Приверженцы романтических антикапиталистических настроений безоговорочно идеализировали исконный крестьянский мир, горячее дыхание общинного хлева, видевшего и жалкую нищету, и мрачное насилие. Крестьянское общество, которое слишком часто и необъективно обвиняют в отчуждении, освободило человека или, по крайней мере, заложило основы для его освобождения. Впрочем, такие интеллигенты, как Йорга, искажавшие в своих произведениях крестьянский мир, вовсе не собирались возрождать утраченную идиллию; идеализация подталкивала не к возврату в прошлое, а к борьбе против нынешних бед. Ностальгия по прошлому помогала смотреть в будущее. В этом Музее села дома, церкви, хозяйства, мельницы и прессы настоящие, пересаженные искусственно созданному организму, каковым по определению является музей, однако, гуляя по искусственному селу, заходя в настоящие хижины, разглядывая старинные сундуки и июньскую листву, я сталкиваюсь с чем-то не менее подлинным, чем «Жизнь в деревне», как называл ее Замфиреску. Наверняка в настоящих селах сегодня встретишь только поддельное; хочешь увидеть подлинное — отправляйся в музей.

8. Хиросима

Жители Бухареста прозвали Хиросимой снесенный, выпотрошенный, сровненный с землей, разоренный и перенесенный в другое место район, в котором Чаушеску (вероятно, соперничая с Помпиду, как и подобает балканскому Парижу) пожелал выстроить собственный центр, памятник своей славы. Цинь Шихуанди, который все не мог решить, что лучше — разрушать или строить, в равной степени удовлетворил обе страсти, возведя Великую Китайскую стену и приказав сжечь все книги; создается ощущение, что мегаломания Чаушеску, по крайней мере, в том, что касается замысла этого гигантского строительства, вылилась в особую форму разрушения — перемещение. Он не разрушал здания, а, наоборот, нередко их сохранял, но при этом разрушал пейзаж, перенося строения в другие, расположенные неподалеку места, передвигая их на десятки и сотни метров, чтобы создать новое, собственное пространство.
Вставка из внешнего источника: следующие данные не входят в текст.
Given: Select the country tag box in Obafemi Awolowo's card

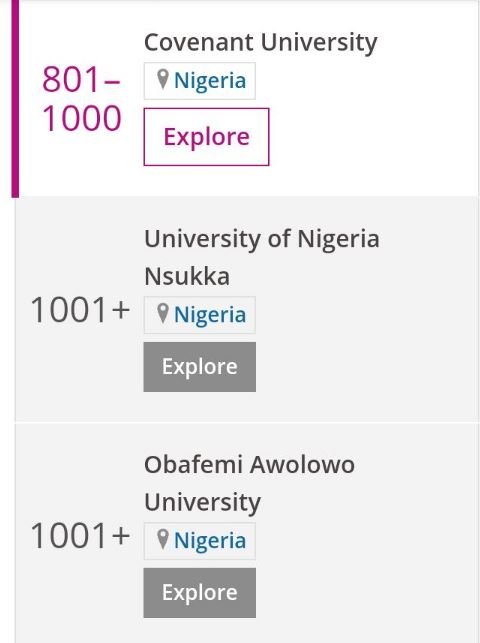Looking at the screenshot, I should tap(200, 541).
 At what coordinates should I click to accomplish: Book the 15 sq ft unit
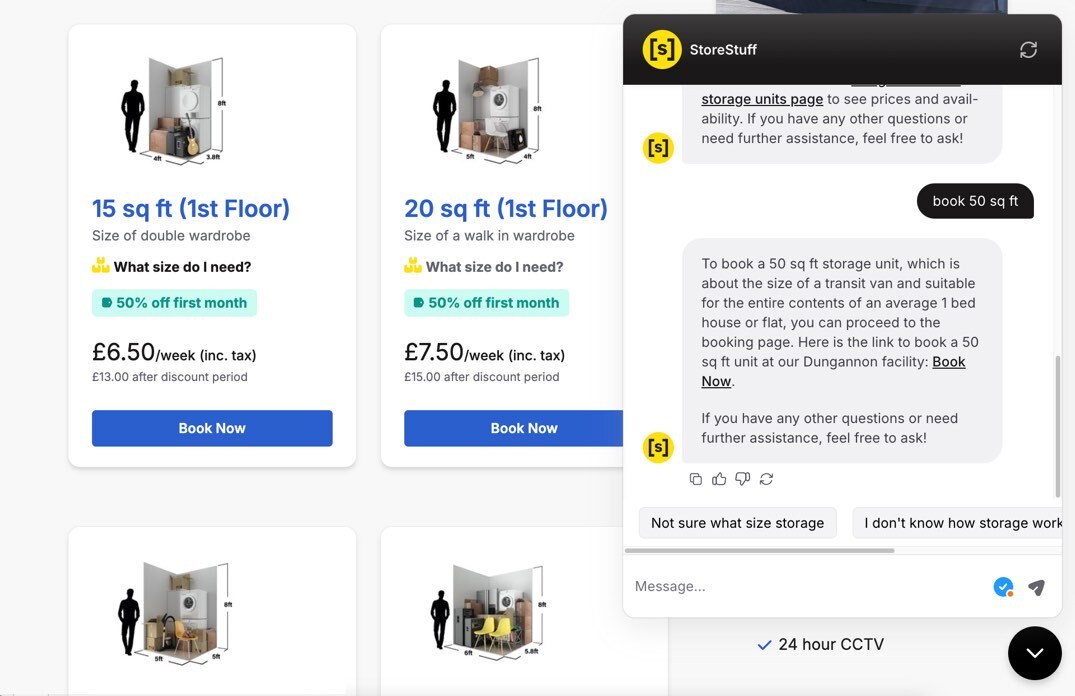(212, 428)
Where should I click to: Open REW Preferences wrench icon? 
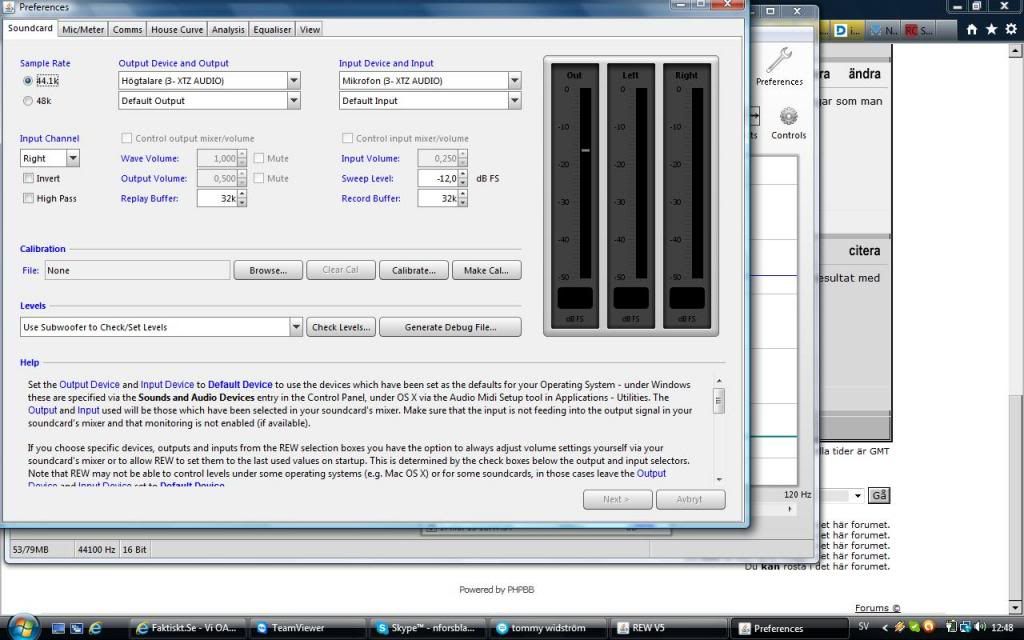tap(779, 60)
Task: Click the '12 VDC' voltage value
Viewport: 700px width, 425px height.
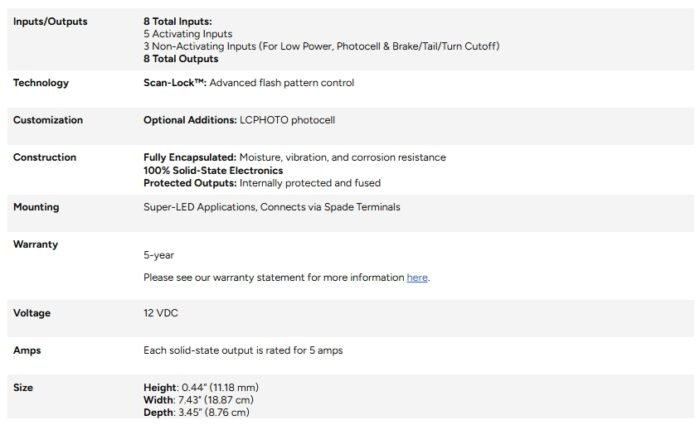Action: (160, 313)
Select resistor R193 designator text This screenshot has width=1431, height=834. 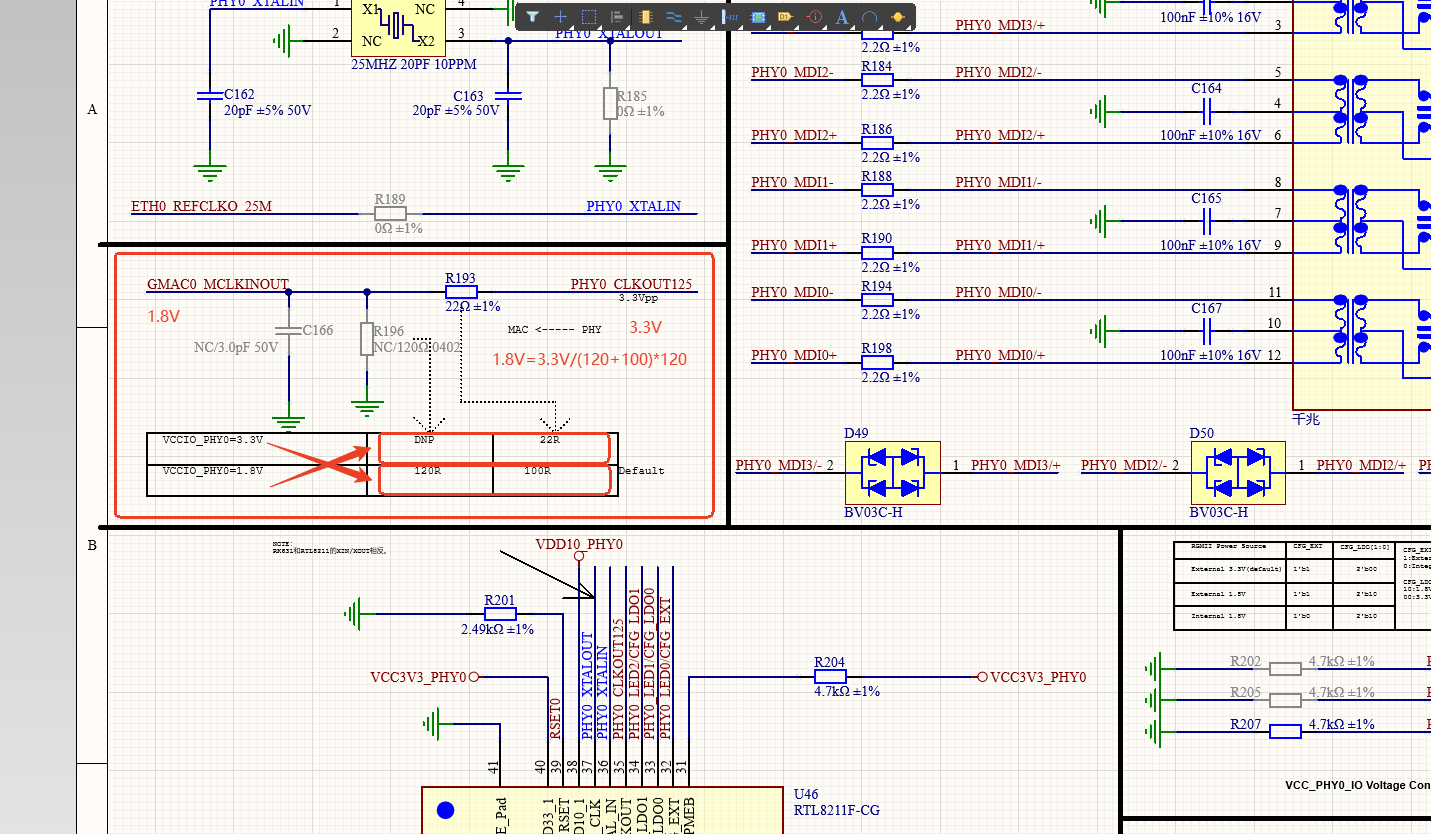click(460, 279)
Он подвинул церковь XVIII века вместе с фундаментом на полсотни метров, перенес большие и небольшие здания, приставил капеллу к жилому дому, возведенному полутора столетиями позже, а если части слепленных вместе зданий не совпадали по размеру, спокойно отрезал кусок от одного или от другого и выбрасывал, он менял план города и его облик с легкостью, с которой ребенок строит песочные замки. У Канетти могущественные персонажи, стремясь подчеркнуть свое господство, требуют, чтобы вокруг них не было людей, чтобы города опустели, как поступил султан Дели Мухаммад ибн Туглак; Чаушеску опьяняла возможность устроить гигантский переезд Истории и ее следов. Он вел себя как начальник экспедиционного агентства, глава транспортной фирмы, упаковывавшей и перевозившей сценарий столетий.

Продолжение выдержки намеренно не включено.